Below:  Blackpool Railcoach 298 is the next big workshop project at Crich, seen here (in the middle of the view) being dismantled.  A new chassis has been constructed at Boston Lodge for this tramcar, and a substantial restoration fund has been in place for sometime.  The bogies under the chassis (which are temporary) are those removed from Beamish last year for this very purpose.

Below: A number of trams were in service – and I have included views of Blackpool 167 (which readers will recall spent part of the 2014 season with us) and firstly Leeds 399, one of my favourites in the collection at Crich – the livery is vibrant and the large fleet of trams in these colours must have brightened the industrial landscape of Leeds no end when they first appeared in service.

Outside works – the new Front Street

Below: Visitors to site will have noticed the dismantling of the fence that obscures the view into the 1950s development, as the entrance/junction into the new Front Street is constructed.  The bus stops for the 1950s service will be located to the rear of this scene, on a widened section of the existing roadway.

Below: This is the new view of Front Street, showing the road in the foreground.  The concrete base for the tarmac section has been cast, and the section to the right will be cobbles.  This area will then be fenced to enable the continued construction of the buildings in the background, and a start on the cinema and shops that will occupy the area to the left of these two views (facing the terrace).  Trolleybuses are planned to operate (as part of the 1950s bus route) along the street, turning right at the end of the terrace to ascend the hill with the Police Houses (visible here) and semis to their left.
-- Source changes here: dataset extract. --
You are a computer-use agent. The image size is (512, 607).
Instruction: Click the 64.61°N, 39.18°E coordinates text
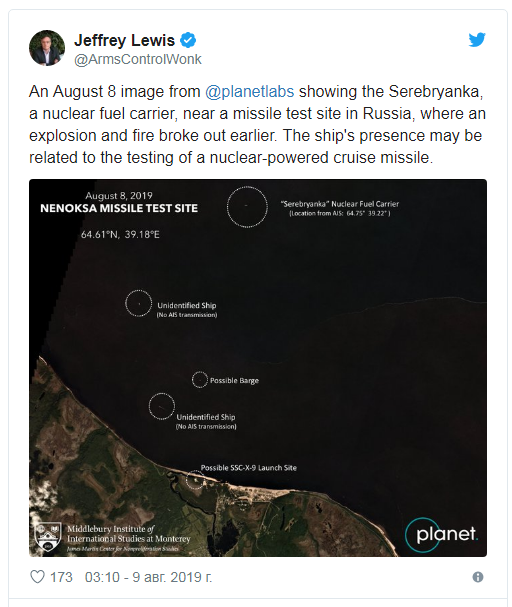coord(120,235)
Below: Construction work on the pavements is also underway, with this area being stone flagged (as it is Edwardian, set in the 1950s) and moving to concrete as the area develops into 1950s era buildings beyond.  It is expected to have this initial section of work completed next spring.

Crosville 716

Below: here is a video about 716, filmed prior to entry into service in July, when the sun was still bright and the air warm!

Kerr Stuart 721

Below: Zoe is making progress on her apprenticeship project, the diminutive Kerr Stuart Dundee Gas Works locomotive.  She is continuing the dismantling of the locomotive, labelling, removing and assessing components as the come off.  The first photo is a reminder of how small the engine is!  Note the WD40 can as a scale.  The locomotive is extremely worn and there will be considerable work required to restore the original dimensions/tolerances.

Below: A view of one of the slide valves and buckle/rod following removal.  An errant bolt and washer were also extracted from the valve chest with great difficulty – had these been there since the locomotive was last in service?!  There is also a spanner trapped within the water tank – which will be one of the components we have to look at a contract repair of.  Note the type profile (very worn!), clearly visible now that the running plates have been removed.

Other news from the workshops

Below: One of gateshead 10’s bogies is seen sat on its own springs, with the new hornfaces/cheeks in place.  There is more work to do, so this is by no means the final assembly.

Below: Work on the Ford Model T Ton Truck cab is underway, with Colin Goode (one of the Friends team) constructing a replica cab for the vehicle.  This is based on a photograph of a local Model T, from which the dimensions are being extrapolated.

Below: The Crewe Tractor is now going to receive a heavy overhaul of the engine – when it was converted from the laundry van, the engine and gearbox were left as received, so this work will bring it in line with the extensive work carried out on the Ton Truck.

30742 Charters visit

Below:  Last week (october 15th) we hosted a Martin Creese photo charter in the Colliery, using No.18, Peckett 1370 and Glyder.  The weather was glorious and there have already been a great number of photos from the day appearing on social media.  Here are a few that I grabbed between runs with No.18, and I will feature a gallery on the blog in due course.  It was a fitting end to No.18’s current working career here, and a day that was greatly enjoyed by everyone it seems, including the many visitors who observed the activities taking place.